Exercise — Copy the records word for word, beginning at the line that contains "You are a GUI" and continuing through the end of the records. Leave the pictures out of your copy.

Dataset content —

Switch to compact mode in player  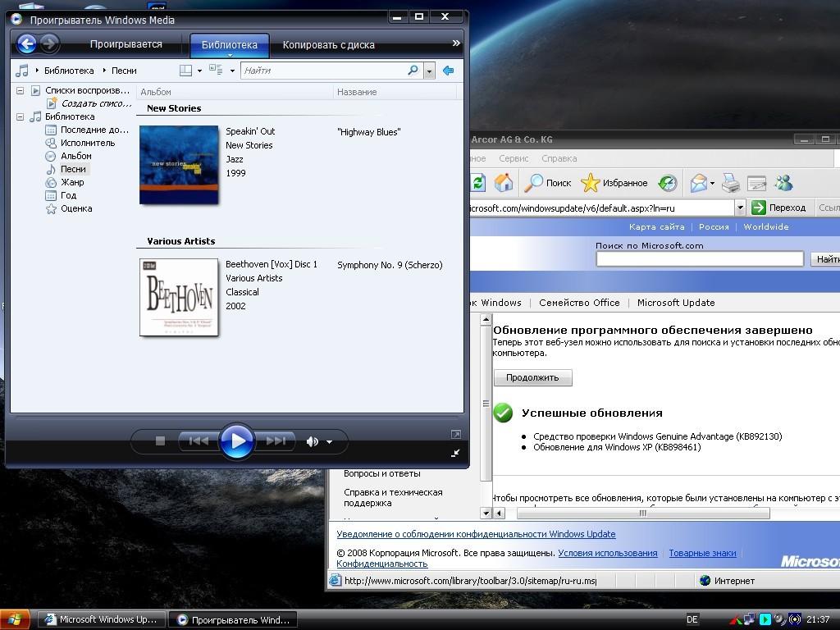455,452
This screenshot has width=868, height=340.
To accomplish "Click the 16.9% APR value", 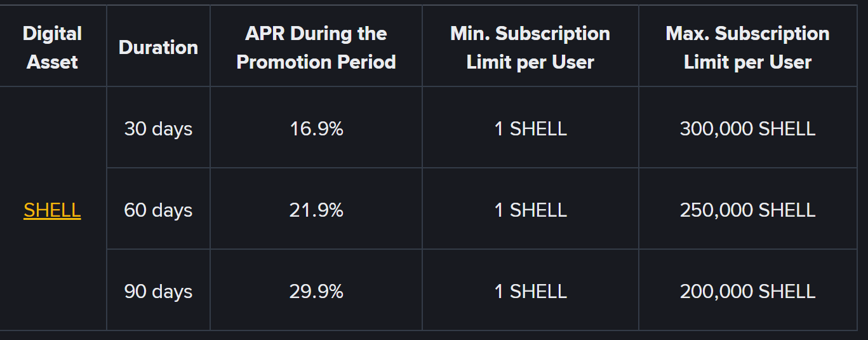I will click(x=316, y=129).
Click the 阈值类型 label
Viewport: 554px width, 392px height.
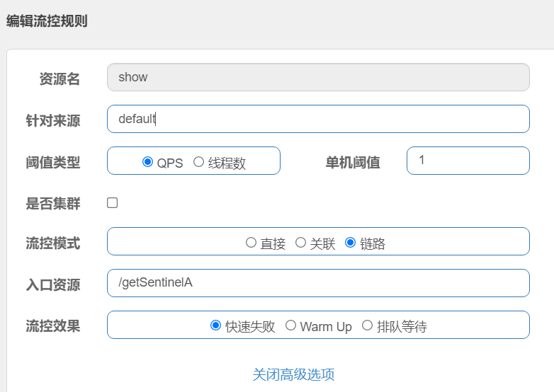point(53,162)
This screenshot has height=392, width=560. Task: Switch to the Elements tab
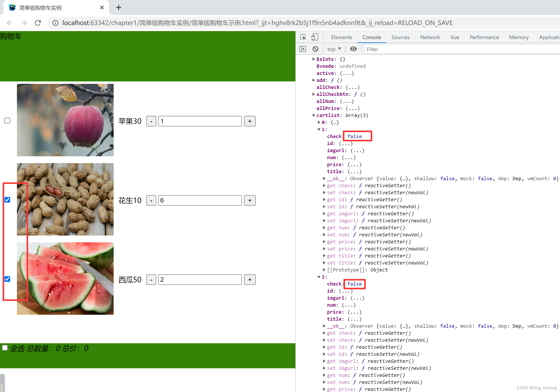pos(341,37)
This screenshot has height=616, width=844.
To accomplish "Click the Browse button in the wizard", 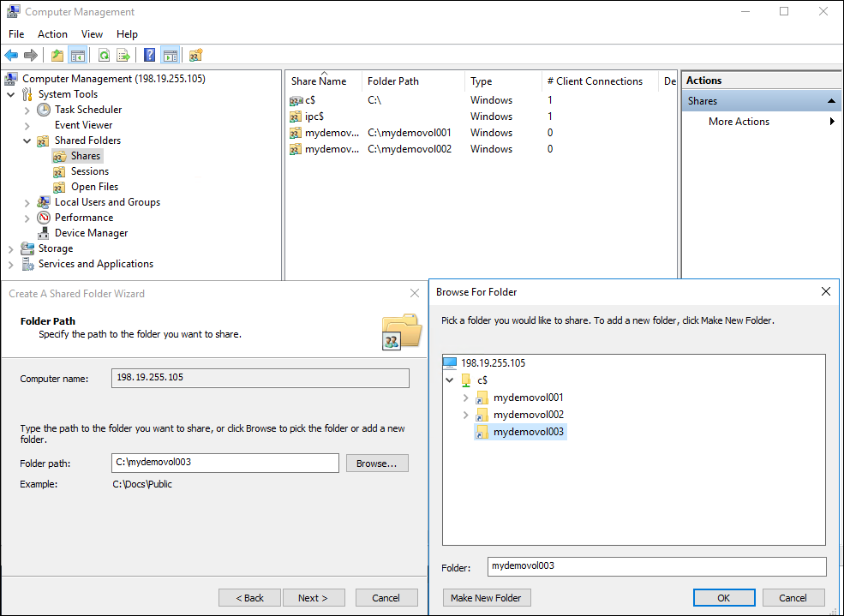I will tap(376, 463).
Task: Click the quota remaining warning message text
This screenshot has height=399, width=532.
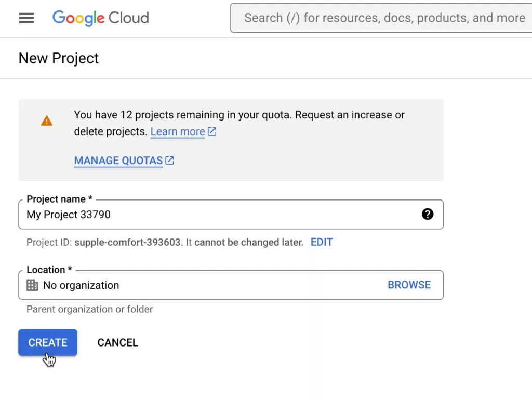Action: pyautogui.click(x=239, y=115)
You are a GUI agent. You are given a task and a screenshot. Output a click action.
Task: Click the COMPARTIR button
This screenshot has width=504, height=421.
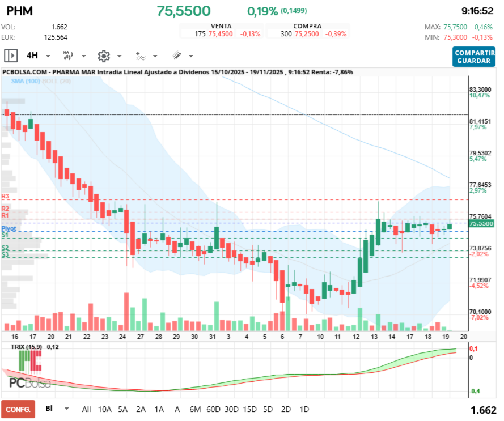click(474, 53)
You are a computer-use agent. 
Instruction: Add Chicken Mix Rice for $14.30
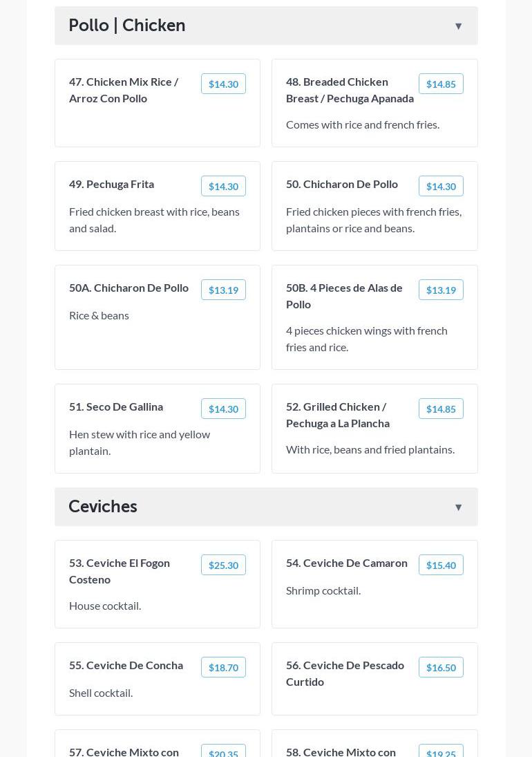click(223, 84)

Task answer —
You are a GUI agent. You are given a task and a screenshot. Output a click action.
Task: Click the COMPARTIR button
This screenshot has width=504, height=421.
click(474, 53)
You are a computer-use agent. 
Instruction: Add Chicken Mix Rice for $14.30
click(223, 84)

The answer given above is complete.